## RECORDED INFORMATION
-------

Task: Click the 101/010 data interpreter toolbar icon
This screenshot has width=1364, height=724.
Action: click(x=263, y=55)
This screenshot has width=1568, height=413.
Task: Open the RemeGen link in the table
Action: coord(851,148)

-------

## STATED GOAL
Pull out each line of the items above that contains the word "Task".

## EXERCISE ANSWER
Task: Click the 101/010 data interpreter toolbar icon
Task: Open the RemeGen link in the table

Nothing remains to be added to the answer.